--- Source document ---

* * * * * * *

Calcium Part I: Supplements

Calcium is the most vital and necessary mineral your body requires to maintain optimum health. It is in the human body, more than any other mineral.  The problem is that this mineral is deficient in most foods consumed today.   Farming practices today deplete the soil of vital minerals which contributes to the perpetuation of the rampant degenerative diseases seen today.

The SHOTGUN Approach
A lot of people use the “shot-gun” technique or the “cook book approach” when taking vitamins.  In the hope that  hoping they will get everything their body needs by taking high potency vitamins that they read about or saw on TV.

“There are some rather disturbing marketing trends going on right now that are geared towards women and children. Television and print advertisements show smiling, athletic women racing from one place to the next while nibbling on a “just for women” candy bar that has been “fortified with a bunch of synthetic vitamins and minerals as well as a whole host of other artificial additives and preservatives.

What these ad campaigns don’t show is no matter how fancy these products are dressed up and displayed, they are still dead, processed foods that may contain harmful ingredients like hydrogenated oils, preservatives, and neurotoxins.

Almost everywhere you look people are recommending co-enzyme Q10, 400 units of vitamin E, folic acid, B6, B12, at least 500 mg. of vitamin C, magnesium, B vitamins, beta carotene and don’t forget calcium for the bones.”

(Just Say No to Synthetic Vitamins and Processed Foods! by Cori Young)

Why is calcium so vital?

  • Calcium determines how minerals are picked up by the cell.  Toxic trace minerals, can enter the cell in excessive amounts if calcium is deficient.
  • Calcium deficiency can cause calcium to be moved from the bones and teeth causing an excess amount in other areas of the body.
  • Calcium carries most other nutrients to the cell.
  • Calcium delivers more energy to the cell than any other mineral.
  • Calcium is the most efficient pH buffer (acid base regulator) for extracellular fluid. This allows proper building of DNA needed by your body.
  • The less calcium available during digestion the less overall energy will be released during digestion.
  • Calcium signals muscles to contract.
  • It signals the nerves to release neurotransmitters, and support the chemistry that helps people form and retain memories.
  • Low calcium intake linked to risk of ischemic stroke in women. (Iso, H., Stempfer, M. J., Manson, J. E., et al, “Prospective study of calcium, potassium, and magnesium intake and risk of stroke in women,” Stroke 1999; 30 (Sept.):1772-9.)
  • Recent studies have identified a relationship between childhood calcium intake and bone mineralization and fracture risk. (Preboth, Monica, “Calcium Needs of Infants, Children and Adolescents,” American Family Physician, July 15, 2000.)

* * * * * * *

--- Dataset entries ---

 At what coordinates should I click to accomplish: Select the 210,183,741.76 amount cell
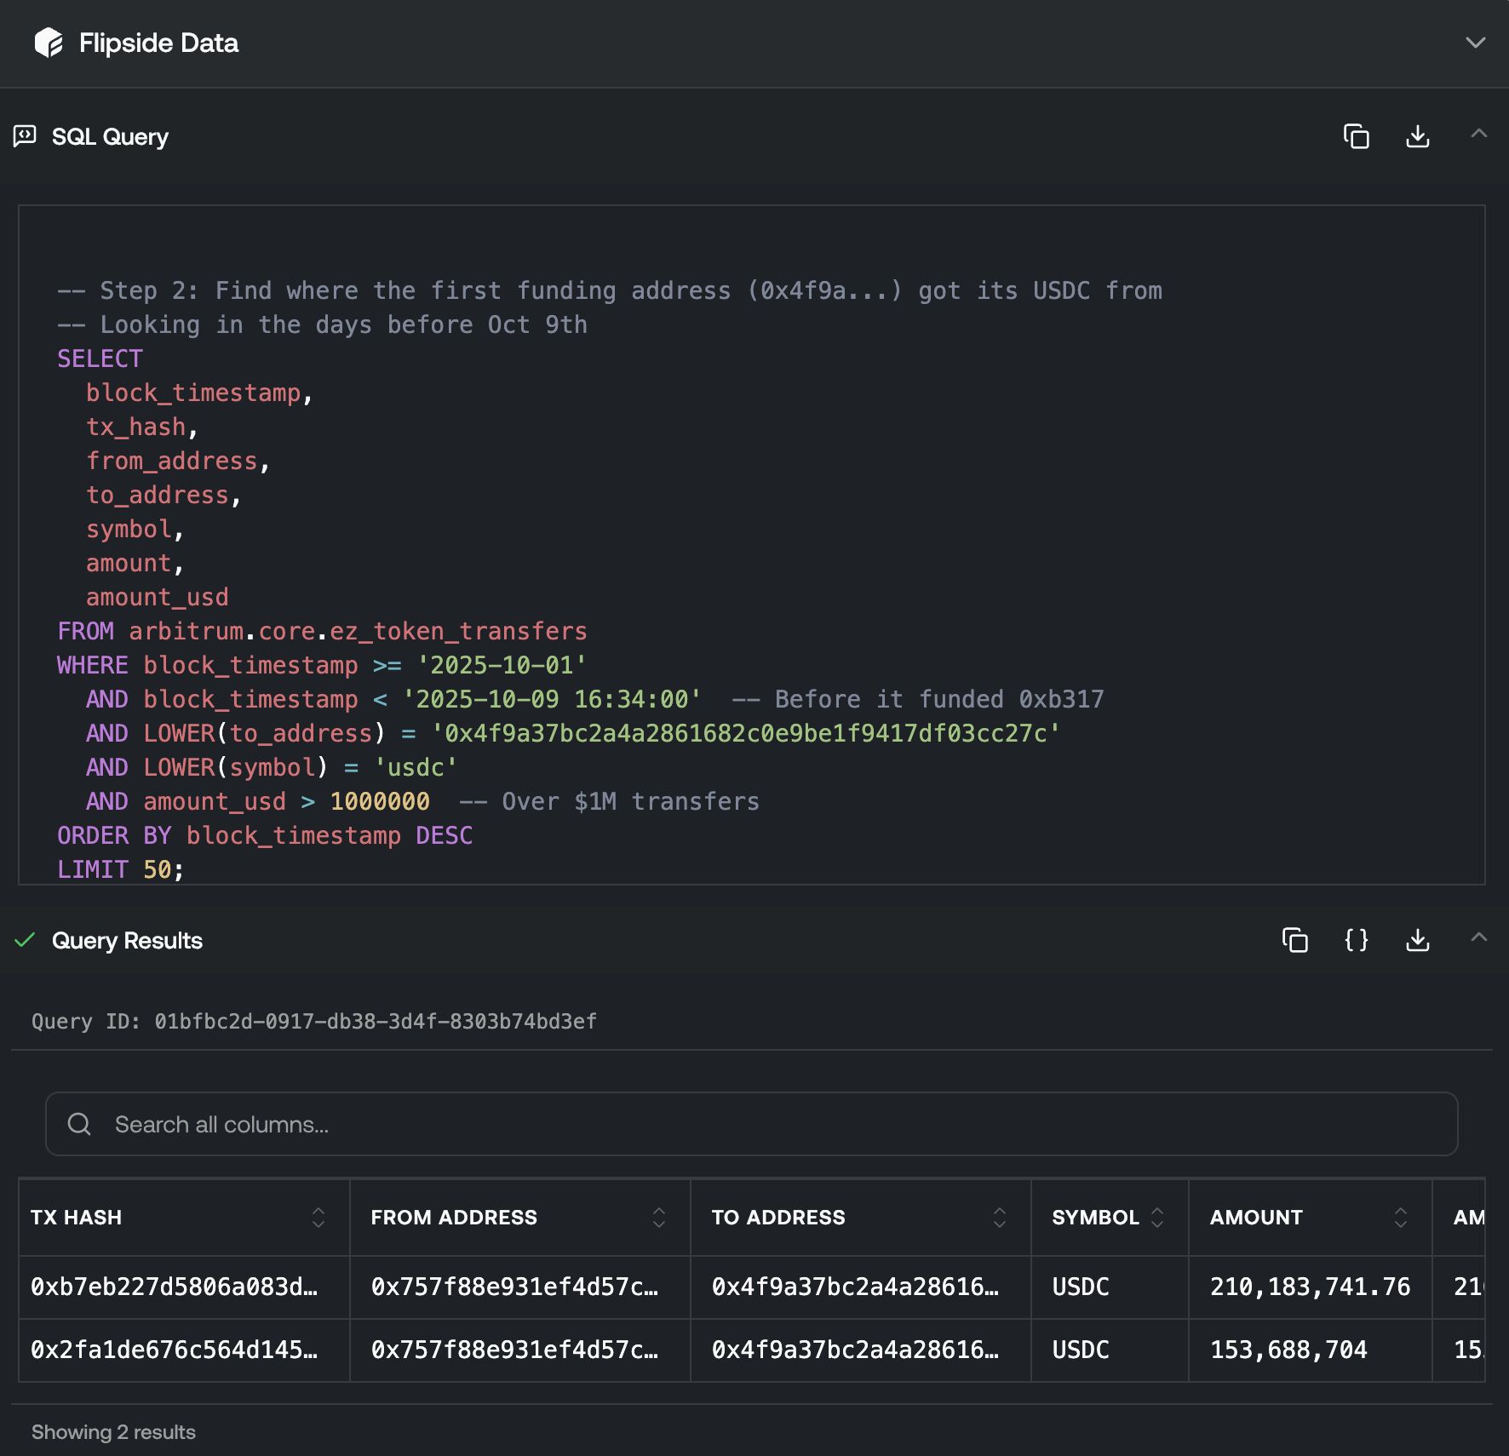tap(1310, 1287)
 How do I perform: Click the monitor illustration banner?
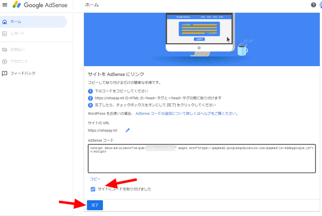pos(202,40)

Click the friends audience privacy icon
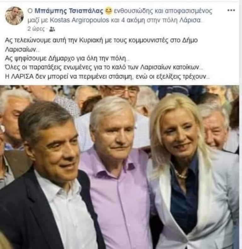52,29
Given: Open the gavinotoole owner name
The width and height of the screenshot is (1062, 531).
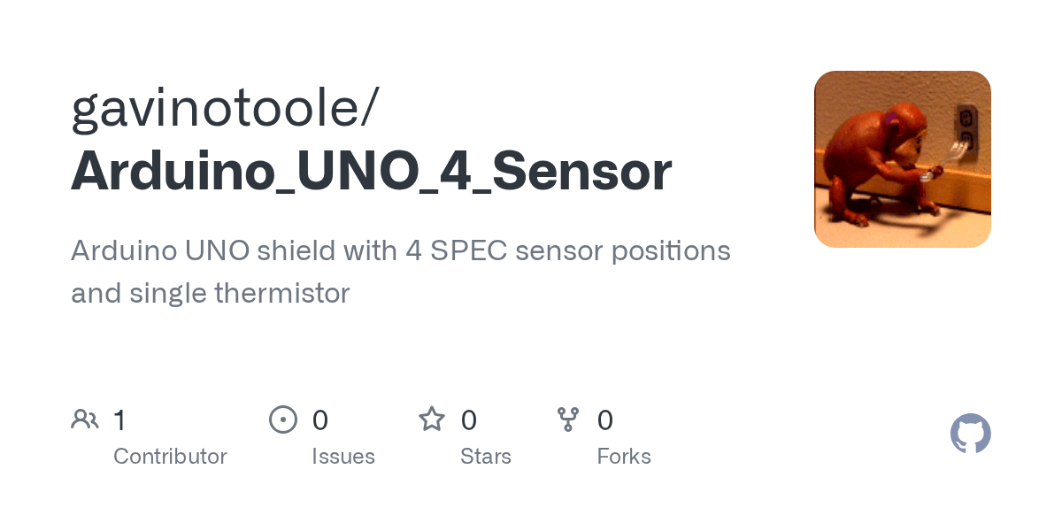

* * * * * * *

--- Required tasks ---
[1] According to the calcium article, what do today's farming practices do to the soil?
[2] Please continue the calcium article, starting right after its last bullet point.

--- Answers to the problems ---
[1] They deplete the soil of vital minerals.

[2]
  • Patients with excess calcium in their urine and calcium oxalate stones are less likely to develop another stone if they adhere to a normal calcium diet that’s low in animal protein and salt when compared to patients who consume the traditional low-calcium regimen. (Borghl, L., Schianchi T., Meschl T., et al.)
  • Research has also shown conclusively that high calcium diets reduce the risk of developing kidney stones contrary to what has been believed. (N Engl J Med, January 10, 2004.)
  • Numerous important metabolic processes are influenced by small changes in extracellular ionized calcium concentration including:
    • (a) the excitability of nerve function and neural transmission;
    • (b) the secretion by cells of proteins and hormones and neurotransmitters;
    • (c) contraction of muscle cells and secretion in the case of secretory cells);
    • (d) cell proliferation;
    •  (e) blood coagulation, by acting as a cofactor for the essential enzymes involved in the clotting cascade;
    • (f) stability and permeability of cell members;
    • (g) modulation of enzyme activity especially in glycogenolysis (for carbohydrate storage), gluconeogenesis (the formation of carbohydrates from protein and fats), and protein kinases (enzymes that transfer energy); and
    • (h) the mineralization of newly formed bone.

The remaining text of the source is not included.